Given data -
□ □ □ □ □ □ □

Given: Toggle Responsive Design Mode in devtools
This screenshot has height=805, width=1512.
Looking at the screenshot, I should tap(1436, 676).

□ □ □ □ □ □ □

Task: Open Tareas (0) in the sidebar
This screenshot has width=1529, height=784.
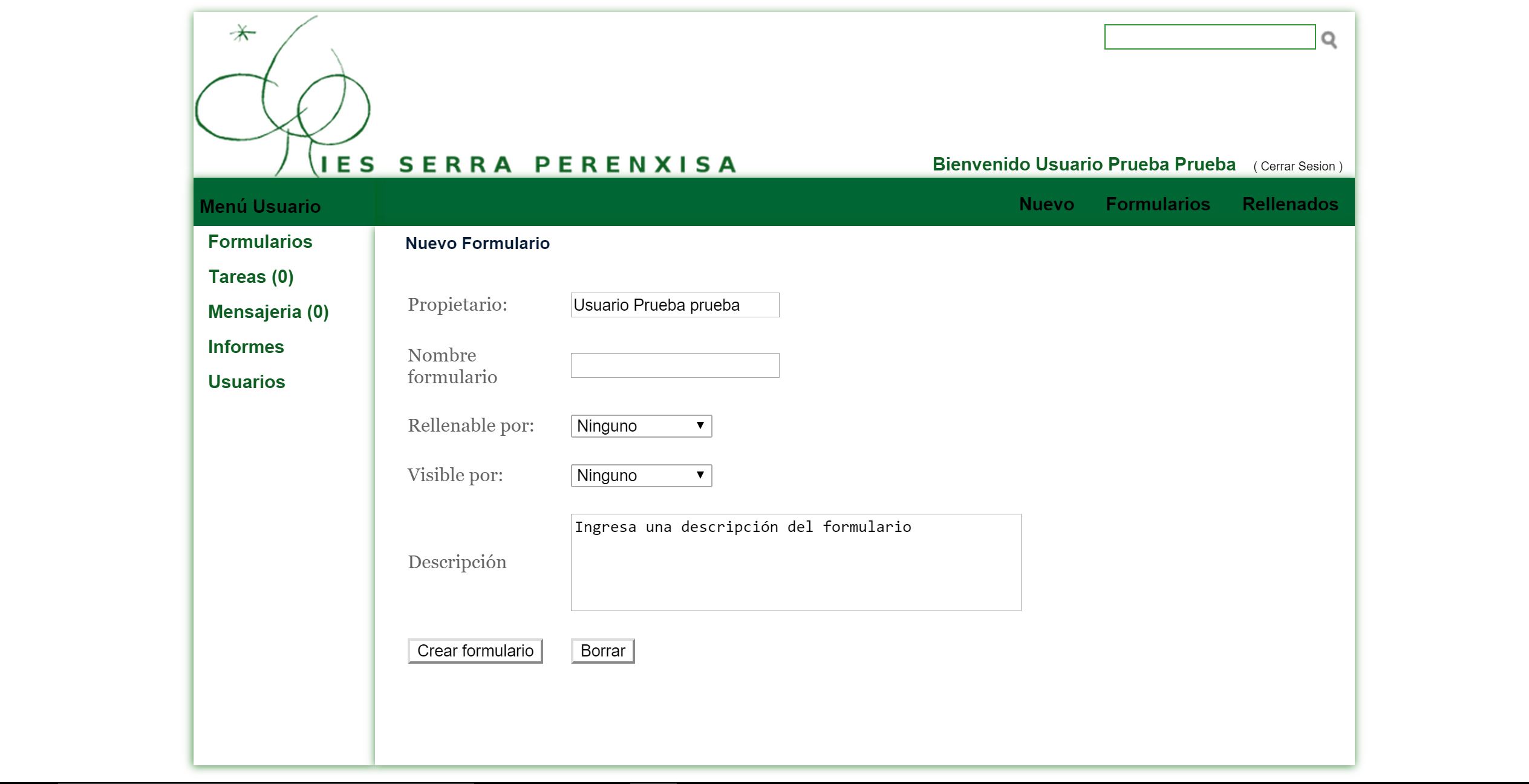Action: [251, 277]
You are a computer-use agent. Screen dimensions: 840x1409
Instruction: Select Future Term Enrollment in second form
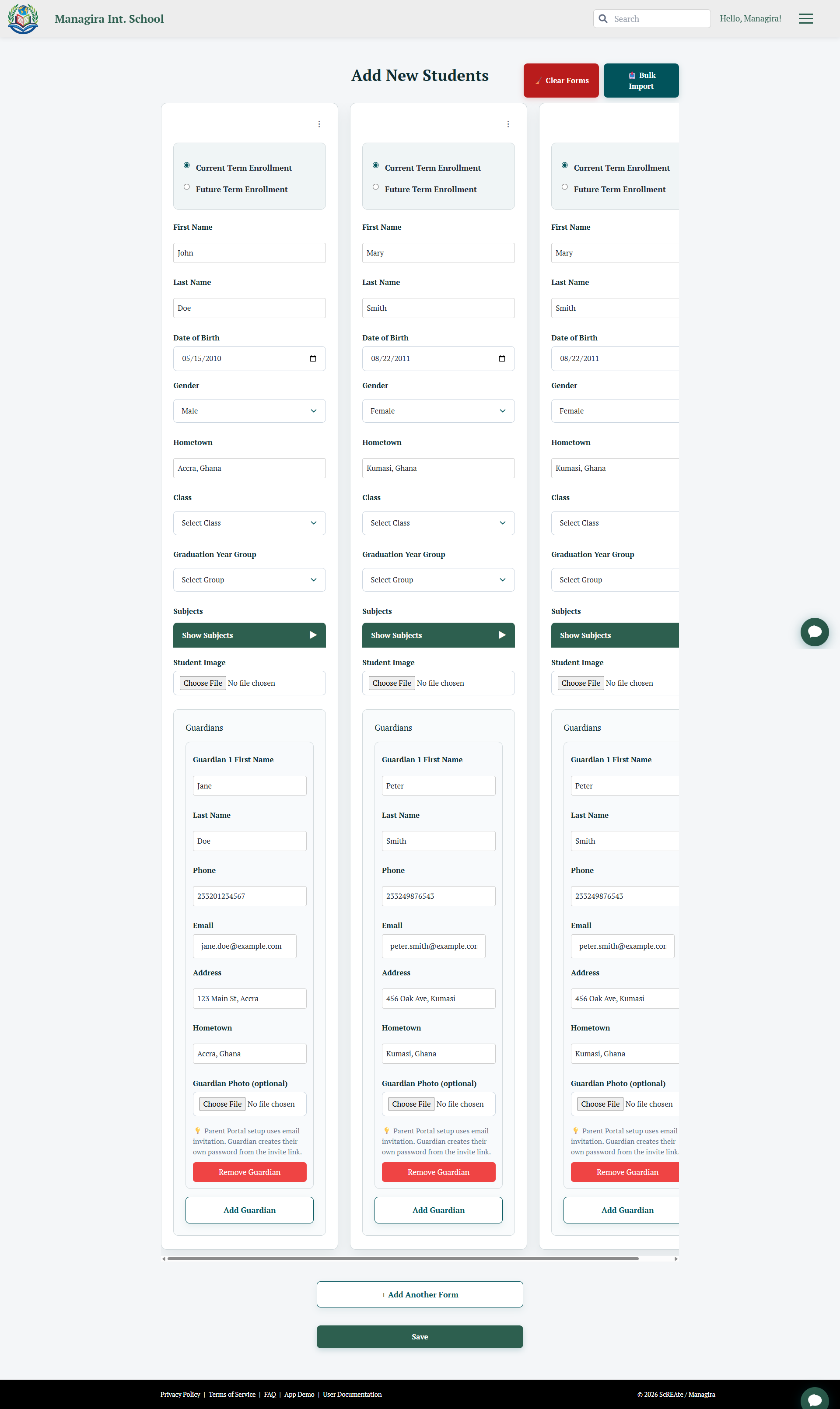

□ □ □ □ □ □ □

What you should do - Print exactly the lines above, between the one holding "You are a computer-use" and the one holding "Instruction: Select Future", inclusive, and nothing besides.

Task output -
You are a computer-use agent. Screen dimensions: 840x1409
Instruction: Select Future Term Enrollment in second form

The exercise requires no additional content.